The Competition Appeal Tribunal has upheld the Competition and Markets Authority’s decision on five out of six challenged grounds.
In December 2021, Meta launched an appeal against the CMA’s decision that Meta’s acquisition of Giphy would lead to a substantial lessening of competition (SLC). Following an in-depth investigation, the CMA had found that Meta’s purchase of Giphy would reduce competition between social media platforms and had already removed Giphy as a potential challenger in the display advertising market in the UK. The CMA’s decision required Meta to sell Giphy to a purchaser approved by the CMA.
Meta sought an order from the CAT quashing the CAM’s decision on seven grounds:
- Ground 1: (i) that the CMA misdirected itself in law or misapplied the test in section 35(1)(b) of the Enterprise Act 2002 (EA 2002) in its finding that a horizontal SLC arose from a loss of dynamic competition, or (ii) that the CMA’s finding of a horizontal SLC was unreasonable.
- Ground 2: the CMA’s finding of a horizontal SLC contradicted or was inconsistent with the CMA’s definition of the market on which it concluded that Meta competes.

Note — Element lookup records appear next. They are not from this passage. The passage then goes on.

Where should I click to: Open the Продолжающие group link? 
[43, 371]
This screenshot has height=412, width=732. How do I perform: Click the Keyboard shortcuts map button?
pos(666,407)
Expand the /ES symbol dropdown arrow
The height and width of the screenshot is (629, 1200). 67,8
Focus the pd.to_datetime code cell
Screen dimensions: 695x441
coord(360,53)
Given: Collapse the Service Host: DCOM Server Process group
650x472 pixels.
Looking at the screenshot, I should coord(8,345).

- Ground 3: the counterfactual used by the CMA did not rationally follow from the CMA’s findings of fact and was inadequately specified.

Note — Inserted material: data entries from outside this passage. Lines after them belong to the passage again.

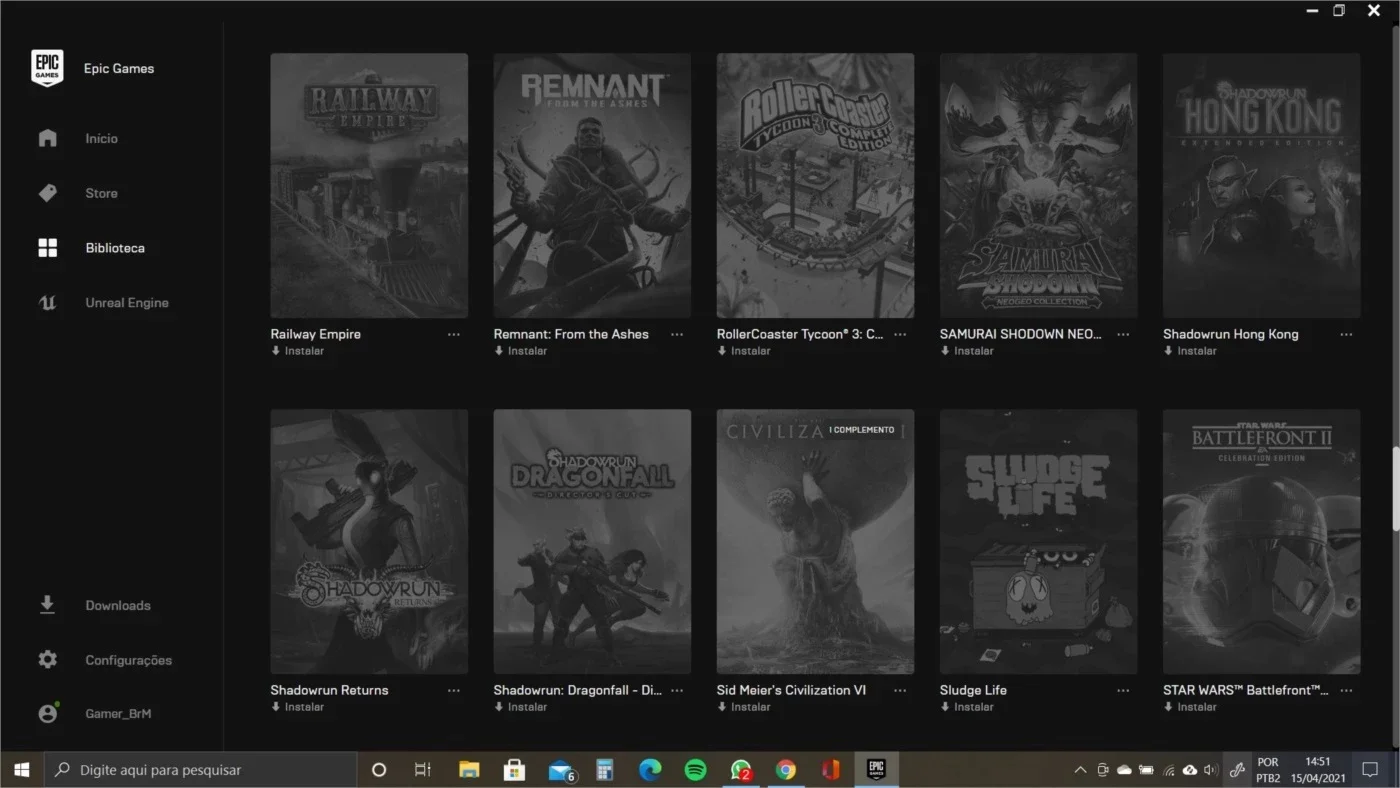Expand options menu for Shadowrun Hong Kong
The height and width of the screenshot is (788, 1400).
(1346, 334)
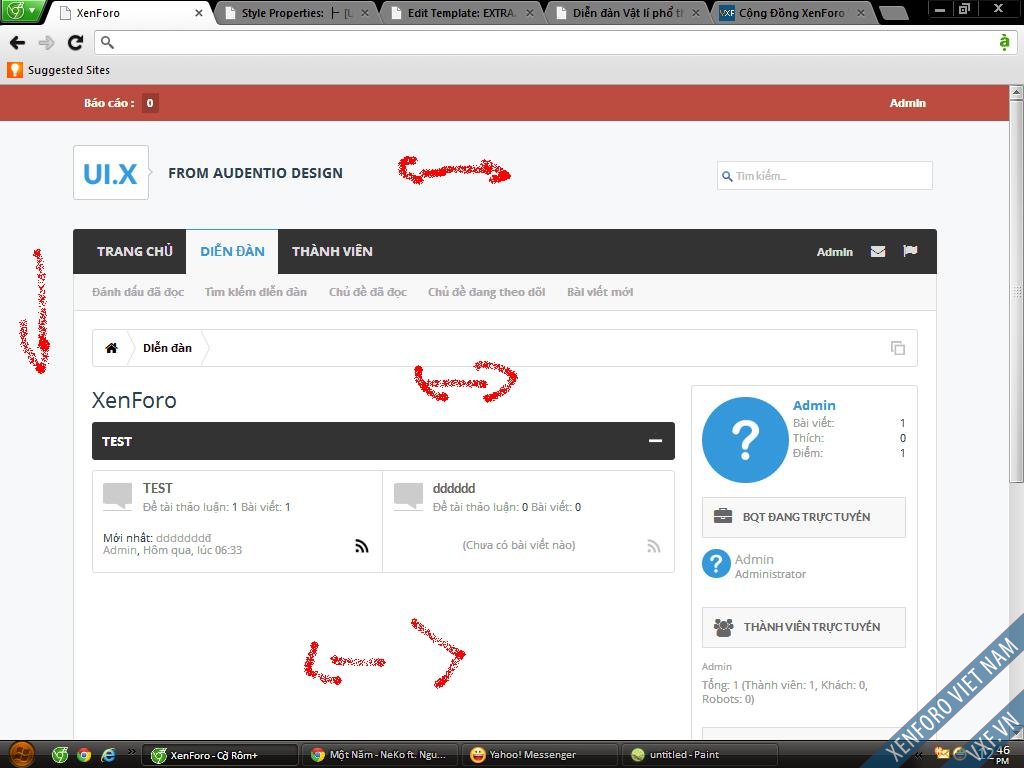This screenshot has height=768, width=1024.
Task: Click the home icon in breadcrumb
Action: (x=111, y=348)
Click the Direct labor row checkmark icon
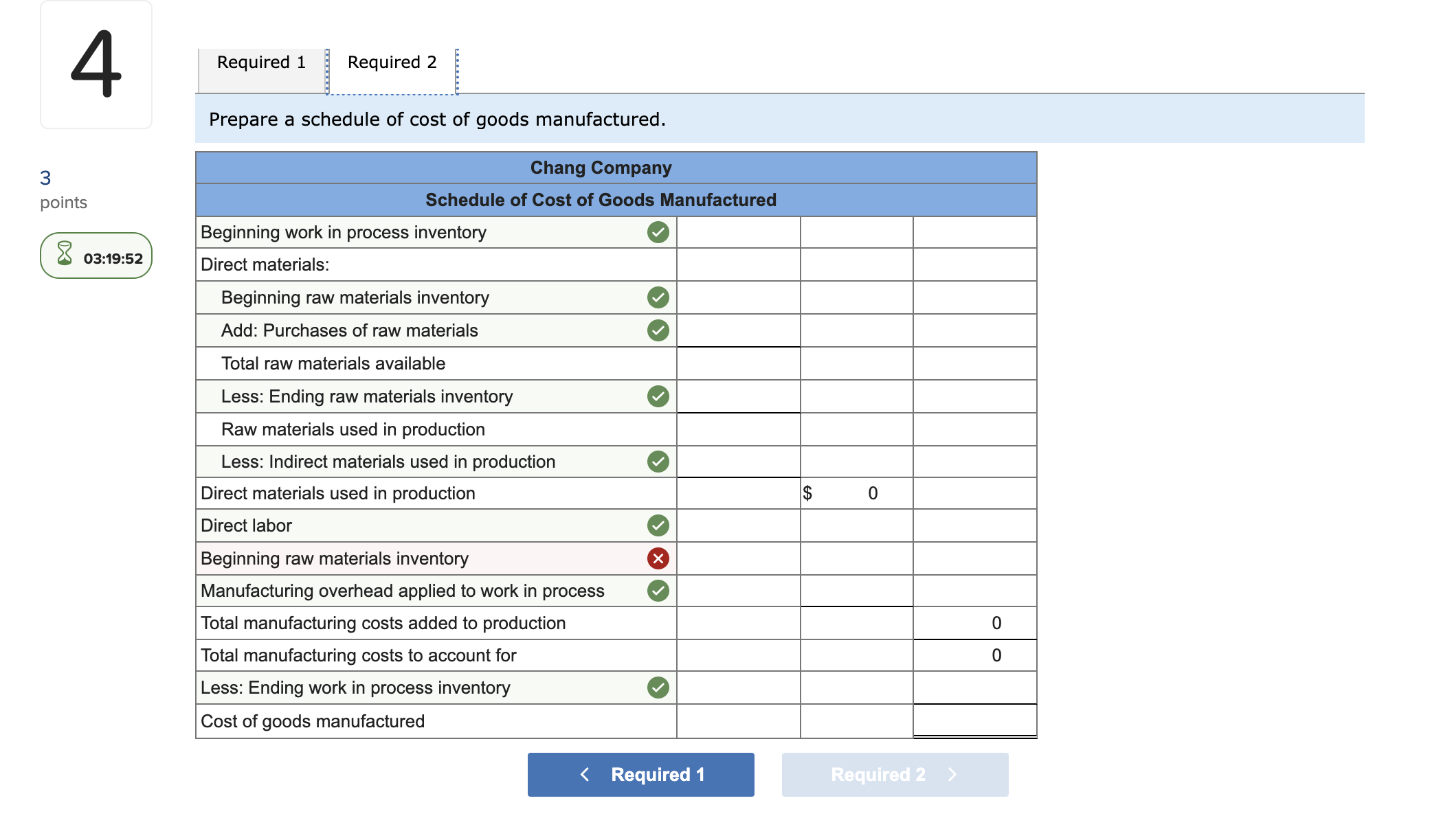The width and height of the screenshot is (1441, 840). click(x=658, y=525)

- Ground 4: the Decision was procedurally flawed and otherwise unlawful because (i) the CMA acted unfairly and/or in breach of its duty to consult under section104 of the EA 2002, or (ii) the excisions to the Decision amounted to an unlawful failure to give reasons.
- Ground 4A: the Decision was ultra vires and void in its entirety as the determination of the merger reference was unlawfully delegated to the chair of the CMA group and then sub-delegated to CMA staff.
- Ground 5: the CMA failed properly to assess the remedy it would have imposed in relation to the vertical SLC in isolation and/or any option beyond the divestment of GIPHY by Meta.
- Ground 6: in determining the remedy for the horizontal and vertical SLCs, the CMA acted irrationally and/or disproportionately, or acted ultra vires under section 35(3) of the EA 2002.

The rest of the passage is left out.